Why Zomato’s Stock is Struggling
Market Sentiment on Profit Growth
While Zomato is expected to report strong revenue growth in its Q2 results, the stock has come under selling pressure as investors booked profits after recent gains. Analysts expect robust revenue growth driven by Zomato’s food delivery and quick commerce verticals. However, the lack of sustained buying interest has kept the share price from gaining significant ground today.
Profit Booking Ahead of Q2 Results
Ahead of any major earnings announcement, it is common for traders to engage in profit booking. This is evident in Zomato’s case as high-risk traders have been locking in their gains, anticipating the Q2 results later today. This profit-booking trend has pushed the Zomato share price lower, creating a buying opportunity for long-term investors.
Expert Views on Zomato Share Price
Stock market experts remain cautiously optimistic about Zomato’s potential upside. According to Sumeet Bagadia, Executive Director at Choice Broking, Zomato’s share price has strong support at ₹240. He advises existing investors to hold their positions, targeting a price range of ₹290 to ₹300 in the short term. For new investors, accumulating shares during any big dip could prove beneficial, with a stop-loss at ₹240.
Mahesh M Ojha from Hensex Securities echoes this sentiment, suggesting that high-risk traders can look for an immediate target of ₹285, but only if they’re comfortable with short-term volatility.
Zomato’s Future Outlook
With the company expected to report revenue growth of 69% YoY, analysts predict a positive outlook for Zomato. The quick commerce vertical, along with improved EBITDA margins, are likely to enhance performance in the near future. However, the stock’s immediate trajectory will depend on how the market reacts to today’s Q2 results.
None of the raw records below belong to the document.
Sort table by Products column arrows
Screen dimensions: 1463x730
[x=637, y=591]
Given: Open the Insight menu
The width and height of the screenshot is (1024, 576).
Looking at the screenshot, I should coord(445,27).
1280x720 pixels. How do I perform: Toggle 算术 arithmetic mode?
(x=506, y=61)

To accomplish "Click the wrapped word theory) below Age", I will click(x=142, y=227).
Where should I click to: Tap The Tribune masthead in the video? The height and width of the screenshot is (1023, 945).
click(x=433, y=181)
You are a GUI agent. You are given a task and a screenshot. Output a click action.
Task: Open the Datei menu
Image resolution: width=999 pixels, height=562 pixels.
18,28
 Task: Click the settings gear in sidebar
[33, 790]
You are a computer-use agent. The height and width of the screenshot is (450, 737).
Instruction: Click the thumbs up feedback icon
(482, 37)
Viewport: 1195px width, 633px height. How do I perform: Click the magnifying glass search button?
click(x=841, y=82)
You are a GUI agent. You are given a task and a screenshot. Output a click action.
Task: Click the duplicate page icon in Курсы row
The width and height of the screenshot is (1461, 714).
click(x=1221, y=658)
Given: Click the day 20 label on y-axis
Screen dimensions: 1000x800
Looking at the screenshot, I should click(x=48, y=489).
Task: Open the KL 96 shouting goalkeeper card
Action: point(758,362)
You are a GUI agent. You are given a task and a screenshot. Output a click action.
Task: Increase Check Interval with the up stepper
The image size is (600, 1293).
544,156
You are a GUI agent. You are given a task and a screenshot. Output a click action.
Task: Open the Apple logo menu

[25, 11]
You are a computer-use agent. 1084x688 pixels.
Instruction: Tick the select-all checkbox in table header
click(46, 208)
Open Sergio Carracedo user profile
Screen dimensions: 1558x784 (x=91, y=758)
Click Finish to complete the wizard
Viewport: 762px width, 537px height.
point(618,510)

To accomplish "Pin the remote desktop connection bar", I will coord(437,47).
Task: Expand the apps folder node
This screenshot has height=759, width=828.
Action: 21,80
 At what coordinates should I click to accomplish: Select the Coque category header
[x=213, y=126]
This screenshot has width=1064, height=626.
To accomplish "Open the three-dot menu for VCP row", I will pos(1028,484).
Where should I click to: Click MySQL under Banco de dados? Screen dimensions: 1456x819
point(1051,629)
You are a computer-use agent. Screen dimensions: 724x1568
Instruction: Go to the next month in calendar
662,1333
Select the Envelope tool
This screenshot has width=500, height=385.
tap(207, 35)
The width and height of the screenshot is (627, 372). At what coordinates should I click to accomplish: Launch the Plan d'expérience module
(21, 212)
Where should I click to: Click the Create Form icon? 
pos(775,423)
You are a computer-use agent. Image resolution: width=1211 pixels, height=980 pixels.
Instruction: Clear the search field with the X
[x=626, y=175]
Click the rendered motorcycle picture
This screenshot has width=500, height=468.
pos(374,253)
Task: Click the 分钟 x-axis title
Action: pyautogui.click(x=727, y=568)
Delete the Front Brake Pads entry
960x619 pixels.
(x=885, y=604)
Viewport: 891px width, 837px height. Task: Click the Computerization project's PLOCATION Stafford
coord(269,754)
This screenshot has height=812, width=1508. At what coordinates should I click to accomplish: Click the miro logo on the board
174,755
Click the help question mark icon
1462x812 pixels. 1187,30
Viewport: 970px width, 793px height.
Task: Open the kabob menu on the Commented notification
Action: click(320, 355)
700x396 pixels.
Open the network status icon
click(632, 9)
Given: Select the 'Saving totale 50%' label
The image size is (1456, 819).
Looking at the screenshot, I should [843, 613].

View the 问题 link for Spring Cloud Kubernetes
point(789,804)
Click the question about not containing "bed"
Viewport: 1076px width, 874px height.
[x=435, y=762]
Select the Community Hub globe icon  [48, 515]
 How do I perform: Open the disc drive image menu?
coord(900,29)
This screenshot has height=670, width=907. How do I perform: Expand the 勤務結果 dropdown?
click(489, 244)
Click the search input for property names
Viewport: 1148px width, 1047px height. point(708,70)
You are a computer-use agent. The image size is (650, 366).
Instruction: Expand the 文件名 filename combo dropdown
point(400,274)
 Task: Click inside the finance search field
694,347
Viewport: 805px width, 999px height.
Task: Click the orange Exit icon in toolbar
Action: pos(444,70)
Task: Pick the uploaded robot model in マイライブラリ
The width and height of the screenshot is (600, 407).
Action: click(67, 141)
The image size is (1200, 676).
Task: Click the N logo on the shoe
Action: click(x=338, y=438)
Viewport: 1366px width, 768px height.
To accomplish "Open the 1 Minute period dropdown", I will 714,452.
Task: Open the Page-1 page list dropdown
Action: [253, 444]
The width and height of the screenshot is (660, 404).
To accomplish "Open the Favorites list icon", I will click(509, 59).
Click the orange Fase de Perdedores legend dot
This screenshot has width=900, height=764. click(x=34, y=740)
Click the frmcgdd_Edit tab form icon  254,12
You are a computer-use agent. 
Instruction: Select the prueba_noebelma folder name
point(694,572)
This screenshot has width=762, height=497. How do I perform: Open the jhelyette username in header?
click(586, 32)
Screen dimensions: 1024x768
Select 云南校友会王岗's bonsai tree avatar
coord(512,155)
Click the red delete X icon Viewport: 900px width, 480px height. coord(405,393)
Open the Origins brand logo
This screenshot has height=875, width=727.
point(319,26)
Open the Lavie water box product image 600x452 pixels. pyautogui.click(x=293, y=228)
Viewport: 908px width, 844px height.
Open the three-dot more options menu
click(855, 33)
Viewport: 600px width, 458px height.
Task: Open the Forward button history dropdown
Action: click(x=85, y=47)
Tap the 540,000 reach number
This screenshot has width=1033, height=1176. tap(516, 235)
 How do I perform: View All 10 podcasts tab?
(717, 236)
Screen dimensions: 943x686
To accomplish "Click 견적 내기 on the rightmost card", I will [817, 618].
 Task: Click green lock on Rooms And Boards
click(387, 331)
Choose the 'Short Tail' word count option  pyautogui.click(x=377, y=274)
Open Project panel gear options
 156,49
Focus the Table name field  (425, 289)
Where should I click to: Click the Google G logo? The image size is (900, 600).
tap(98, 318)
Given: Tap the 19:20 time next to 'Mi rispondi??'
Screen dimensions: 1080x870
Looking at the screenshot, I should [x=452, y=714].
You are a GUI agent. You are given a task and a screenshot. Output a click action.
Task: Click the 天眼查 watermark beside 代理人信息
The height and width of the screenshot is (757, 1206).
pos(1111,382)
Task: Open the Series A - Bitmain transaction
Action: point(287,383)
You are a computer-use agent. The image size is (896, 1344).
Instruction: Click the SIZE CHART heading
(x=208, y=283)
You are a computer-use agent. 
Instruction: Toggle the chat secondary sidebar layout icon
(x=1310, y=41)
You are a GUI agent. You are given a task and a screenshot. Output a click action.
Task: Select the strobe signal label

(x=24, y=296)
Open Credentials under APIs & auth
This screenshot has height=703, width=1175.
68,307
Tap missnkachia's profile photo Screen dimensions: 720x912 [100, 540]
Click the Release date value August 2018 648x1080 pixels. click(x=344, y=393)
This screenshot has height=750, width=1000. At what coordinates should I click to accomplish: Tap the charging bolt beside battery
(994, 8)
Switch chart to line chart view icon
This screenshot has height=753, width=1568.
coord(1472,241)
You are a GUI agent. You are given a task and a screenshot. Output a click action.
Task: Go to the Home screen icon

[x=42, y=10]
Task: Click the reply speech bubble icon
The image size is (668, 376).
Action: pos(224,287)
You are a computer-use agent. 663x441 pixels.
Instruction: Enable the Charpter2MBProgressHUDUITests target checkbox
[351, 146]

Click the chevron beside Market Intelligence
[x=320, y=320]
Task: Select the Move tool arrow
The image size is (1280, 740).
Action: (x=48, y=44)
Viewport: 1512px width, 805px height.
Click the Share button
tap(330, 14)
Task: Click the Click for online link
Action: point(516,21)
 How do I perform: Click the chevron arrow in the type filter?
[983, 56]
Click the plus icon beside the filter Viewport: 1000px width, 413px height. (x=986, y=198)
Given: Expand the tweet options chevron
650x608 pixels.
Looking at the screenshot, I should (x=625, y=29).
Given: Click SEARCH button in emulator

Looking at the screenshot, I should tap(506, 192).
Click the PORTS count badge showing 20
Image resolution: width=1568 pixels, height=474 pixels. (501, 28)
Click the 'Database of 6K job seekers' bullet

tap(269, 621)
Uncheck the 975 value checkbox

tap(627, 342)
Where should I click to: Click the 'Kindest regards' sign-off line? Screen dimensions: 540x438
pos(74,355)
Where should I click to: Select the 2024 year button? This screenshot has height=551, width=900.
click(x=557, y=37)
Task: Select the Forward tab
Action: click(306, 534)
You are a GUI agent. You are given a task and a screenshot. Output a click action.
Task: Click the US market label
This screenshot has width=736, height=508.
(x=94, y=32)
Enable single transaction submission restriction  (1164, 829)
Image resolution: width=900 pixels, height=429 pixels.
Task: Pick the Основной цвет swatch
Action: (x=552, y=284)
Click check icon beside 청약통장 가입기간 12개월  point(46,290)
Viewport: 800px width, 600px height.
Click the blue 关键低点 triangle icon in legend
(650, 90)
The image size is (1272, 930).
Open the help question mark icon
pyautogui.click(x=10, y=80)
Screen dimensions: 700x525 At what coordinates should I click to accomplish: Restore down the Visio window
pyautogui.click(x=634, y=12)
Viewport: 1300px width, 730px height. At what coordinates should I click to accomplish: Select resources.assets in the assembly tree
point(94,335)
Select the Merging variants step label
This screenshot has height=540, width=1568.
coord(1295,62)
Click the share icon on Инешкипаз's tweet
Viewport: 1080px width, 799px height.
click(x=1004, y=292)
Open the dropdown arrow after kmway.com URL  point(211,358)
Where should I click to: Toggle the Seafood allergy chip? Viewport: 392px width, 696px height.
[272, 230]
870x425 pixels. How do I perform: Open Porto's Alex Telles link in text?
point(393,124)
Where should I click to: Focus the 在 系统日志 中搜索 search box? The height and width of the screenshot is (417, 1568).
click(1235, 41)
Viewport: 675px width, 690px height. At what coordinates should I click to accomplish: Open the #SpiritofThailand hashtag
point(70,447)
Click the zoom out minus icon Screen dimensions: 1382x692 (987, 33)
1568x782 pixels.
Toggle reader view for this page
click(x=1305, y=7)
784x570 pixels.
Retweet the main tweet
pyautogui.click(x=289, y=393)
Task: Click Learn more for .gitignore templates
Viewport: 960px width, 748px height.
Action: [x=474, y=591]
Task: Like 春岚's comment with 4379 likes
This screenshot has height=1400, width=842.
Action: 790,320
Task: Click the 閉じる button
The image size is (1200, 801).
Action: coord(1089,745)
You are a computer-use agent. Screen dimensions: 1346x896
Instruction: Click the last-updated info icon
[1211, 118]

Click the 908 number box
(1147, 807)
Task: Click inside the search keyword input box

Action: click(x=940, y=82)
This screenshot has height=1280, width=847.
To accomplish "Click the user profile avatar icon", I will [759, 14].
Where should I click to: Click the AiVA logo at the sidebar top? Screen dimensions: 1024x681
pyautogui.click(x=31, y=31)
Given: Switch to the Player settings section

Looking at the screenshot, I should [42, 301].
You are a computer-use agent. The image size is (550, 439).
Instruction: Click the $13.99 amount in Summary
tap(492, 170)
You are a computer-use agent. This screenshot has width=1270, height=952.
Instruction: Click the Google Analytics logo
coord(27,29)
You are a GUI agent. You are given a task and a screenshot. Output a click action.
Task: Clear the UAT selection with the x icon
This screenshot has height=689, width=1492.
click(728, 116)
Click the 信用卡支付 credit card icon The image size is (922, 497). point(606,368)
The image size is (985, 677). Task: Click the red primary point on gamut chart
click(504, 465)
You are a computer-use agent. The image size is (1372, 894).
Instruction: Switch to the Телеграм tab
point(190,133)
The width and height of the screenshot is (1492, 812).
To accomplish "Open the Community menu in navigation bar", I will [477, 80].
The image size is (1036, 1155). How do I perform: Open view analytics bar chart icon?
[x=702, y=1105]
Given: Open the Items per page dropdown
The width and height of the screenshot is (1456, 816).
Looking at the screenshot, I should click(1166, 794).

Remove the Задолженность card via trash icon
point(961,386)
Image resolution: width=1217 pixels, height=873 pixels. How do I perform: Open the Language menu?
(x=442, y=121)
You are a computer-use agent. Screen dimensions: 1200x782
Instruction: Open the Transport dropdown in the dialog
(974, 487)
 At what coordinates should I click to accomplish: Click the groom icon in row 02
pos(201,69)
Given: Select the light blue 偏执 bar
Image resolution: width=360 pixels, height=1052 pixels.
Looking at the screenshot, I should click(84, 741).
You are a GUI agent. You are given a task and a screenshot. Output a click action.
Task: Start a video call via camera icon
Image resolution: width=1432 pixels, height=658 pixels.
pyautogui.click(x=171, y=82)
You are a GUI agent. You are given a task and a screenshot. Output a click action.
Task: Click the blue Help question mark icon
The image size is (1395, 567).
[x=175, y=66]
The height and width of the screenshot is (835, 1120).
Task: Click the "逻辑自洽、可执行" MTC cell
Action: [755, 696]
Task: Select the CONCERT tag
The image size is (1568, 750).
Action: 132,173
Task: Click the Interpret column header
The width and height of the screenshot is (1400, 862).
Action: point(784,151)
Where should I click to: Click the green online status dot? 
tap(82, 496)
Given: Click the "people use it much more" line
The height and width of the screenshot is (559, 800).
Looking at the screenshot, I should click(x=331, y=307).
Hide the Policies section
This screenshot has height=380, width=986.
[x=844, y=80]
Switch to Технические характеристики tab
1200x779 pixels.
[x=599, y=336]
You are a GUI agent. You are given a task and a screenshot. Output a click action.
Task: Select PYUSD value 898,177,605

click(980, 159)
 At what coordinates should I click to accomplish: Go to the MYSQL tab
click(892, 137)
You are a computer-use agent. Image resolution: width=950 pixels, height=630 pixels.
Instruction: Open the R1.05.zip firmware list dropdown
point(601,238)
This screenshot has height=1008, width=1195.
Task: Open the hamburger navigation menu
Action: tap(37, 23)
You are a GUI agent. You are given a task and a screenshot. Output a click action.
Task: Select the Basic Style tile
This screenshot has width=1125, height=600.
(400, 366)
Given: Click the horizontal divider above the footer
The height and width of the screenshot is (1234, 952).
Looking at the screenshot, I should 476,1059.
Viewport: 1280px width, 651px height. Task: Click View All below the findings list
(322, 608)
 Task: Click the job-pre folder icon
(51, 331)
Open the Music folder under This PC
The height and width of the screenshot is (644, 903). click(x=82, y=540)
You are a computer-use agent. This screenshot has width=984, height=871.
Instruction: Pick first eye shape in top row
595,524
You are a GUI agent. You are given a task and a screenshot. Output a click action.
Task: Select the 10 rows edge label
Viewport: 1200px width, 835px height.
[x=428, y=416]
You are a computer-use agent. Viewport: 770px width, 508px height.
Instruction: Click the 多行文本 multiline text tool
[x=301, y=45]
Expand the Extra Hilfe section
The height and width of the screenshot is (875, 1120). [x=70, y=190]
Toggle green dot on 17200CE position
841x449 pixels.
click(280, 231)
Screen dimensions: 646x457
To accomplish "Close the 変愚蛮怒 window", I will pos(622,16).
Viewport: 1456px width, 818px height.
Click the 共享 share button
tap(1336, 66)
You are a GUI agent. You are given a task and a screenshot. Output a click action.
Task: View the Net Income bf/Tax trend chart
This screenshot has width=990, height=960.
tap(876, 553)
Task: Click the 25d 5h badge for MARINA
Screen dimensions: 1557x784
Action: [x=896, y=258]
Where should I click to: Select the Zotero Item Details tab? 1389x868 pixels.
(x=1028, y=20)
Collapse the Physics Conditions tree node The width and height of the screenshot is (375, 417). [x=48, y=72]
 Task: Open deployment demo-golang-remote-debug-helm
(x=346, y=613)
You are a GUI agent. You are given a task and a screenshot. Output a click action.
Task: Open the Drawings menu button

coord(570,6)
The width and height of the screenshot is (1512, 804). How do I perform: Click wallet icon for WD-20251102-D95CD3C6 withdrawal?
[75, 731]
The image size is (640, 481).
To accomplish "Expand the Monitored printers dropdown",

Should You Buy Zomato Shares Now?
For investors wondering whether Zomato share is a good buy at current levels, experts suggest a balanced approach. Given the current market volatility, holding existing positions while setting a strict stop-loss around ₹240 is advised. Long-term investors can consider accumulating shares on dips, keeping a close eye on Zomato’s Q2 earnings and market sentiment in the coming weeks.
Disclaimer: The opinions and suggestions shared in this article are those of individual analysts or brokerage firms, not SpeaksLY. We highly recommend that investors seek advice from certified financial professionals before making any investment decisions, as market trends can fluctuate and personal financial situations vary.